--- Extracted entries Enclosed Below ---

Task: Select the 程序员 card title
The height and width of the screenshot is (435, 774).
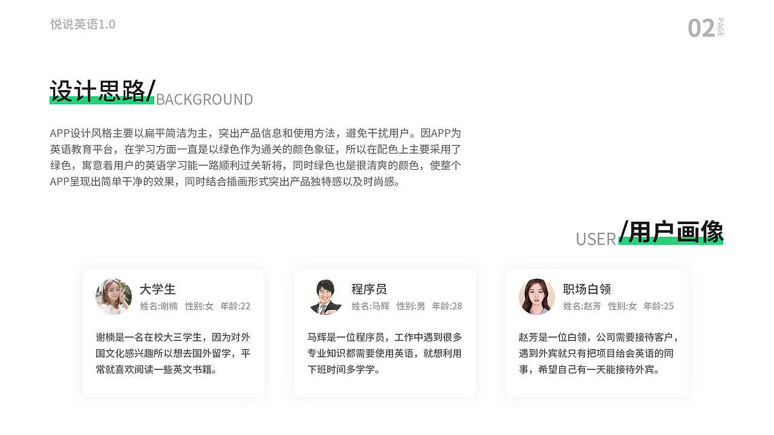Action: coord(370,289)
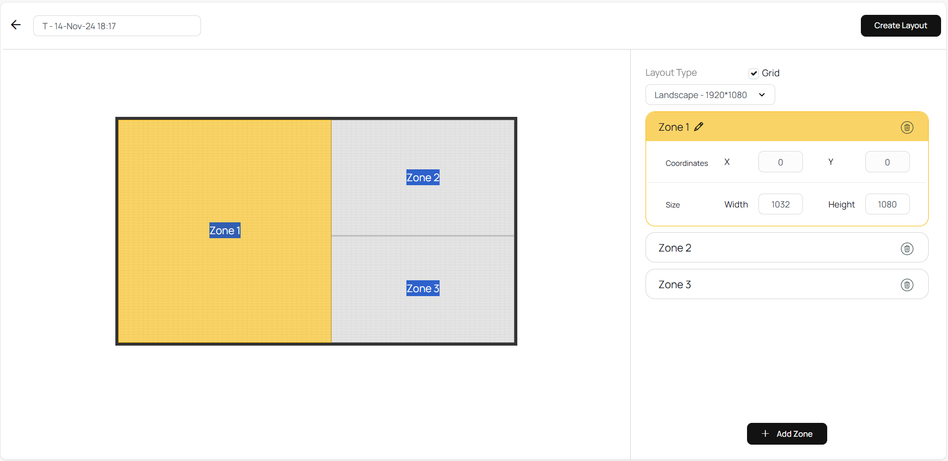
Task: Click the Width input field
Action: click(780, 205)
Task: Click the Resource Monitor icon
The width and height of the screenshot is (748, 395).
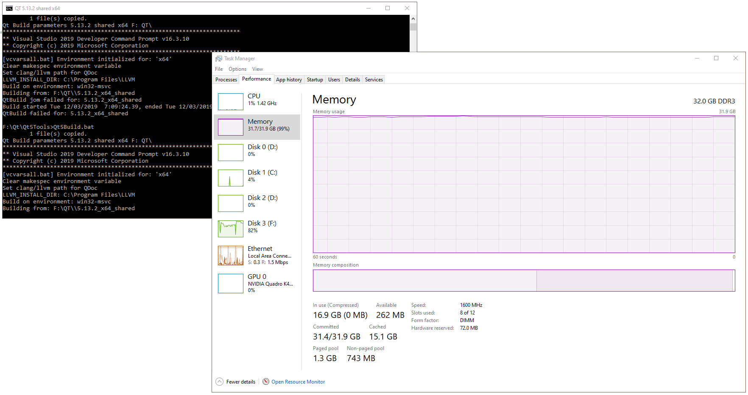Action: [x=266, y=381]
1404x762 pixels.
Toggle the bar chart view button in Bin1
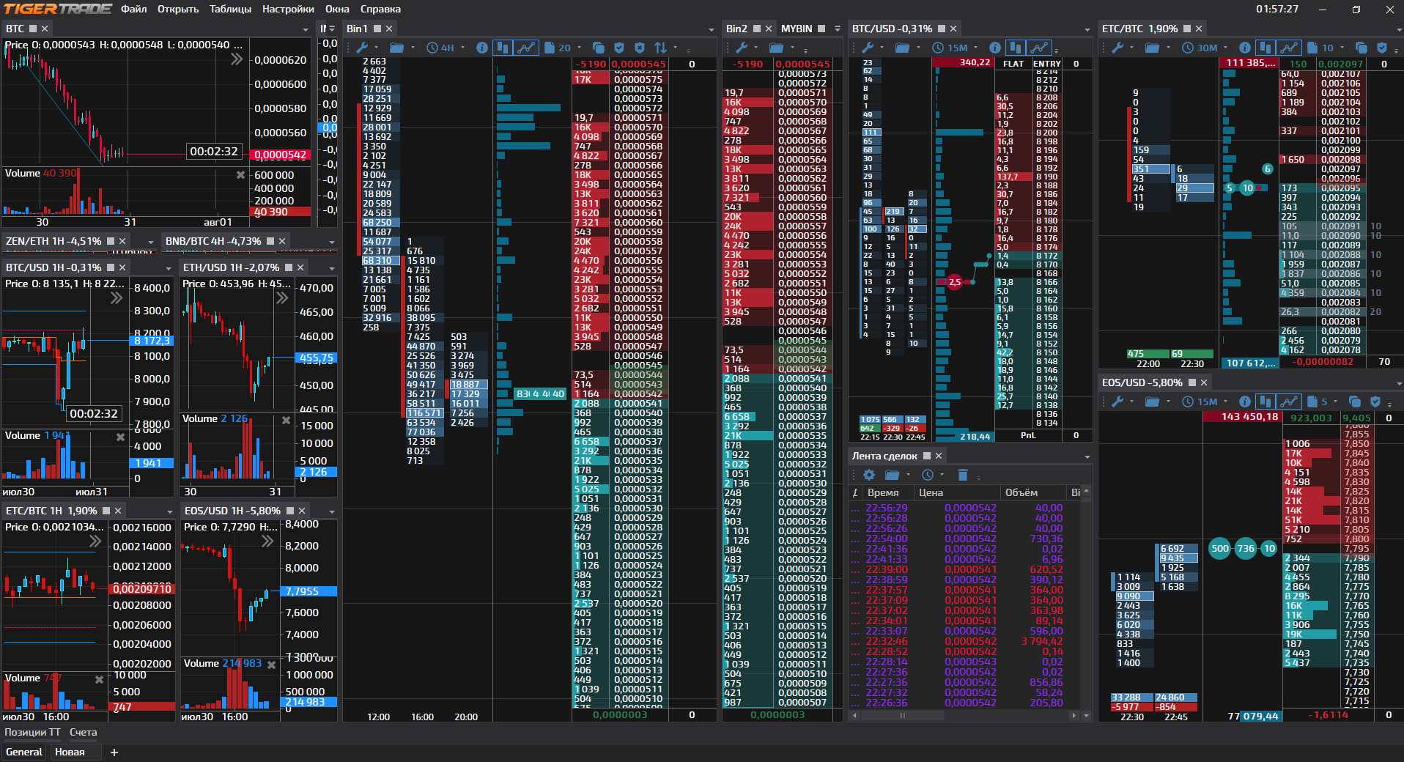pos(503,48)
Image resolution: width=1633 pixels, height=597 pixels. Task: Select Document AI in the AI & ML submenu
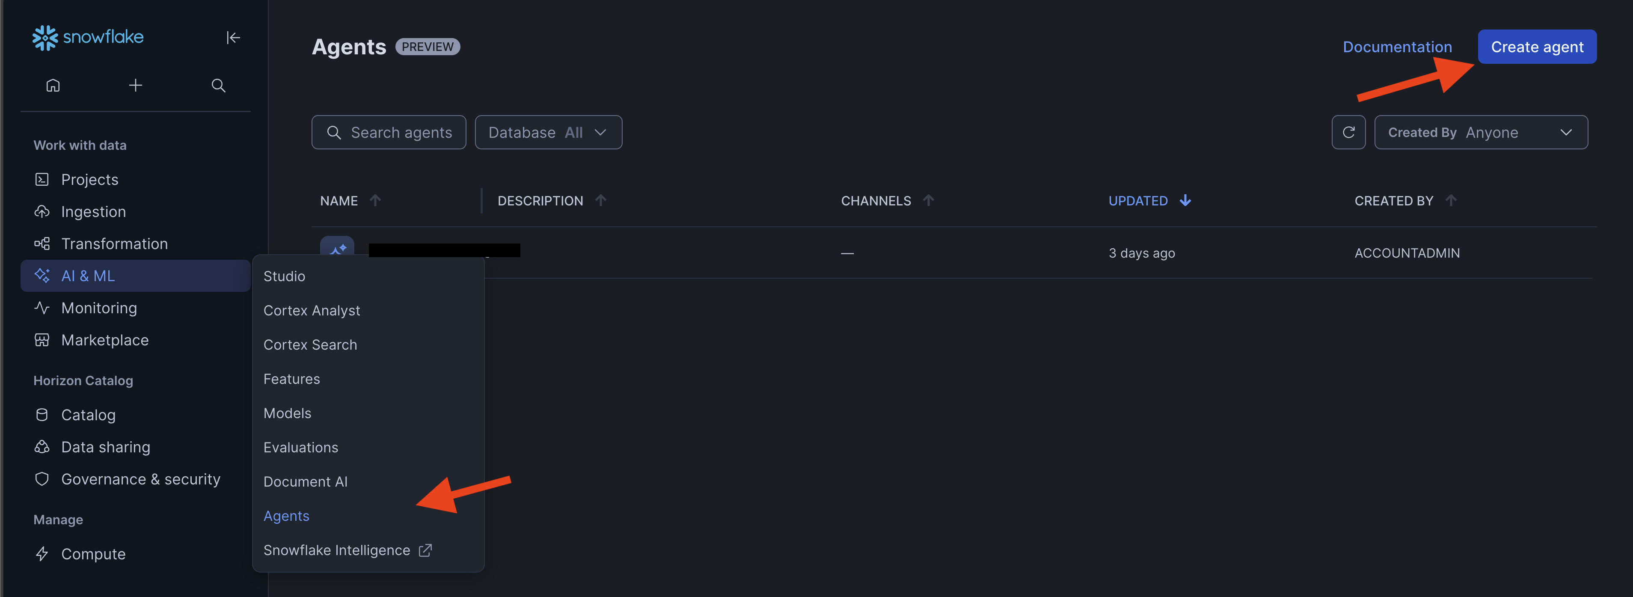(305, 482)
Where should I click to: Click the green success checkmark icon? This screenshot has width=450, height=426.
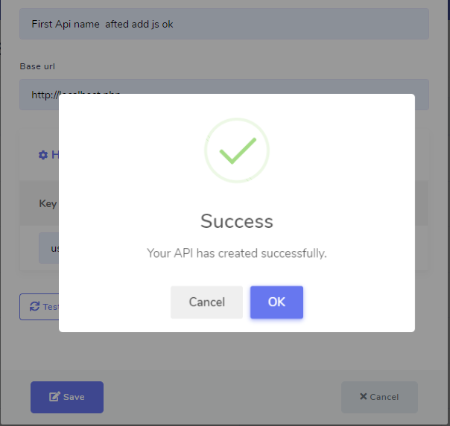pyautogui.click(x=237, y=150)
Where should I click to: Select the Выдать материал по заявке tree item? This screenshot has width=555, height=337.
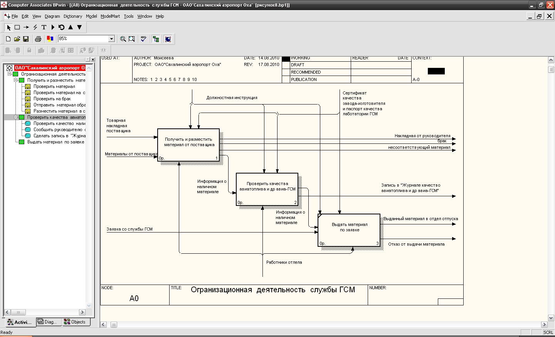click(56, 142)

--- End of Enclosed Extracted entries ---

Exercise goal:
Please transcribe all of the records above exactly, leaving out any pictures.

Reply to the exercise:
Task: Select the 程序员 card title
The height and width of the screenshot is (435, 774).
Action: coord(370,289)
Task: Click the Width input field
Action: click(780, 205)
Task: Click the Resource Monitor icon
The width and height of the screenshot is (748, 395).
Action: [x=266, y=381]
1404x762 pixels.
Toggle the bar chart view button in Bin1
pos(503,48)
Image resolution: width=1633 pixels, height=597 pixels. Task: Select Document AI in the AI & ML submenu
(305, 482)
Where should I click to: Click the green success checkmark icon? This screenshot has width=450, height=426.
pyautogui.click(x=237, y=150)
Where should I click to: Select the Выдать материал по заявке tree item? This screenshot has width=555, height=337.
click(56, 142)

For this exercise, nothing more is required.